Saramago é um nome que, ao ser evocado, estabelece prontamente certa cumplicidade e admiração entre dois papeadores que poderiam ser completos desconhecidos até poucos minutos antes. Há escritores com esse poder. Quando um leitor encontra outro que também reconhece o valor da chilena Andrea Jeftanovic de pronto se instala aquela sensação de bom segredo compartilhado. Samanta Schweblin, argentina enfim mais reconhecida, já cumpriu papel semelhante e segue como elo confiável. Natalia Ginzburg é capaz de gerar amizades sinceras assim que é citada.
Há os admirados que provavelmente pela unanimidade e frequência com que são lembrados não parecem gerar conexões tão potentes num curto espaço de tempo.
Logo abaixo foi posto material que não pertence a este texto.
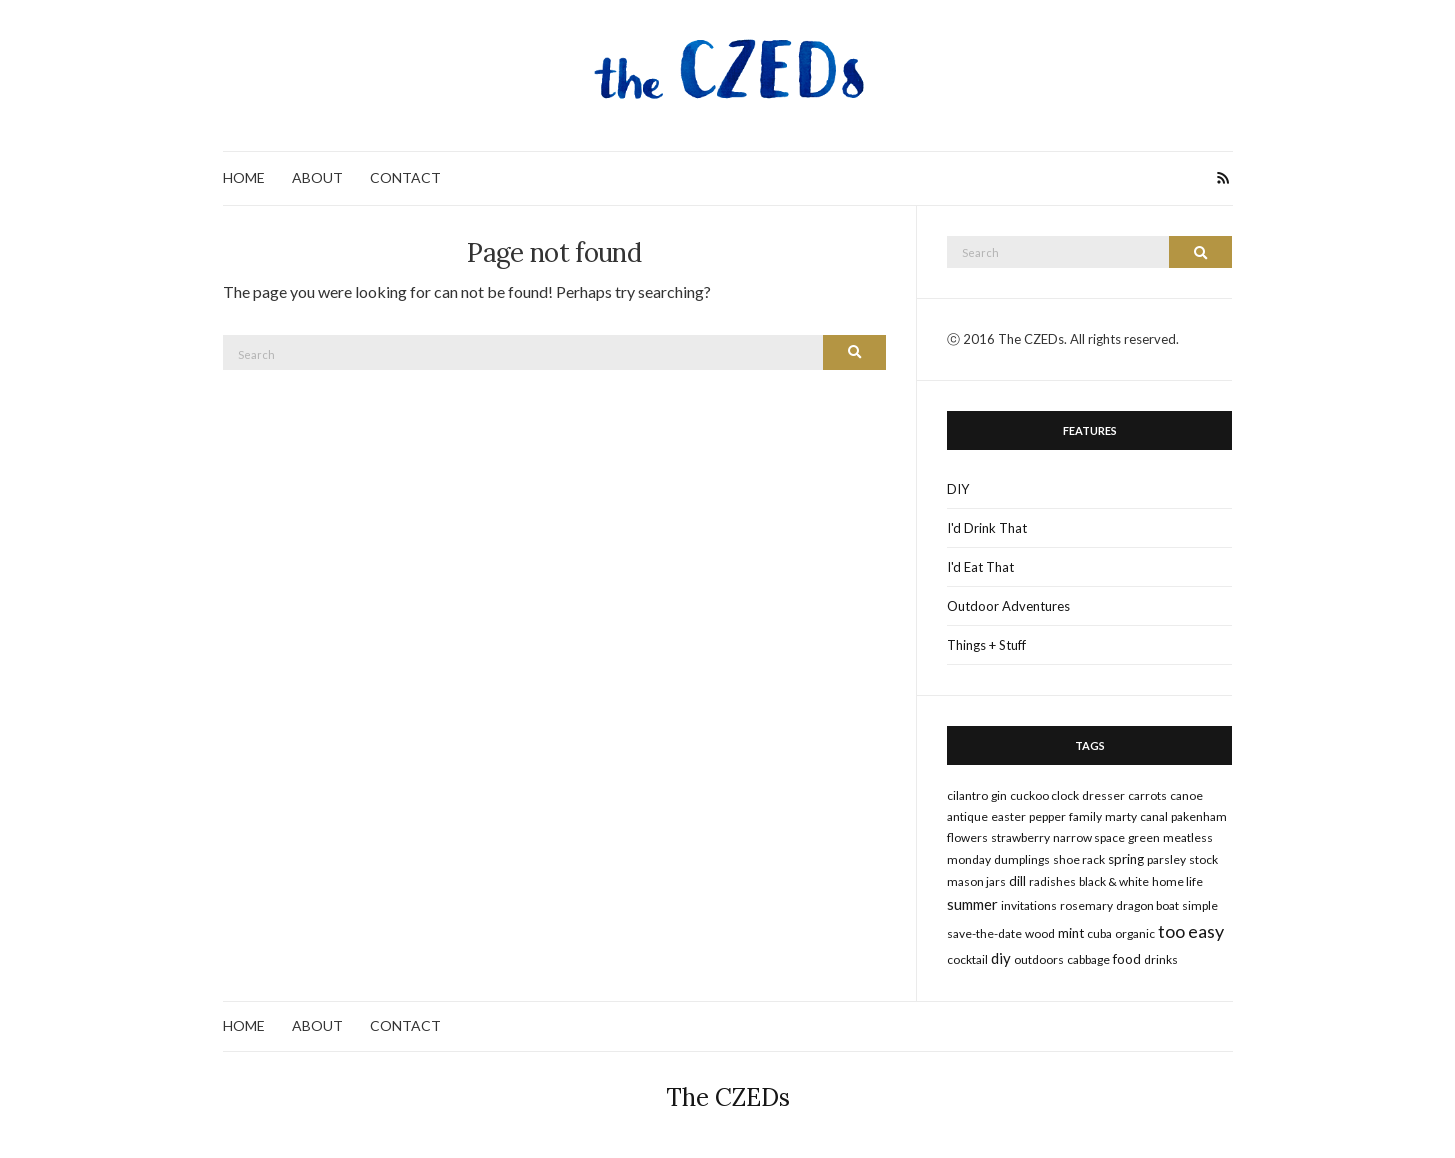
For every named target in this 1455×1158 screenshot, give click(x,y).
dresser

Penso em Machado, penso em Clarice. Em Lygia, não. Talvez por ser um monumento menos onipresente, a autora de "As Meninas" e "Antes do Baile Verde" segue com incrível poder de transformar em íntimos aqueles que lhe admiram profundamente. Se a conversa enveredar por seus contos, capaz até de pintar convites para casamentos.
Outro com essa potência é Murilo Rubião. Experimente: elogie o mineiro, festeje seus contos fantásticos. Vai ver: nem tanta gente assim saberá exatamente do que você está falando. Alguns poucos, contudo, reconhecerão na manifestação a chance de também transbordar por esse grande tesouro meio escondido de nossa literatura. "Conhece Rubião? Pô, quer ser meu amigo?", talvez alguém diga. E vale apostar nessa eventual amizade: os elos criados pela literatura possuem uma força incrível. Os afetos saramaguianos estão aí para confirmar.